Сэр Гай ударил по столу кулаком.
— С меня достаточно, — резко сказал он. — Ты забыла, что Салли — гость в этом доме, и я не позволю тебе оскорблять моих гостей.
— Нет, это твое отношение оскорбительно. Это мне приходится терпеть твою грубость и потом извиняться за нее перед моим соотечественником, — продолжала Нэда. Из ее последних слов было очевидно, что она себя ассоциирует больше с Польшей, чем с Англией, поэтому восприняла предпочтение, которое сэр Гай отдал Салли, как оскорбление своей нации.
Она повернулась и вышла из столовой, громко хлопнув дверью. Некоторое время все молчали, потом Айвор Павловский встал.
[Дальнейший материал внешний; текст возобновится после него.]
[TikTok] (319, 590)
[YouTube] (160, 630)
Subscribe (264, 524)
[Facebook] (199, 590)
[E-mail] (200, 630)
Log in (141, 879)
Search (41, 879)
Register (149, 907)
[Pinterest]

— Я схожу и поищу ее, — сказал он. — Приношу свои извинения за скандал. — Он посмотрел сначала на леди Торн, потом на сэра Гая. — Не волнуйтесь из-за этого фургона. Я все понимаю.
Салли стало жаль его, когда она увидела, каким смущенным он отправился вслед за Нэдой. Она никак не могла решить, стоит ли ей извиняться за эту неприятную сцену, поскольку считала и себя в какой-то степени ответственной за все происшедшее.
Первой нарушила молчание Пру.
— Из-за чего они сердятся? — спросила она леди Торн. У нее было удивленное лицо и широко раскрытые глаза.
Леди Торн улыбнулась.
— Не думай об этом, дорогая. Взрослые люди тоже иногда ссорятся, как и дети.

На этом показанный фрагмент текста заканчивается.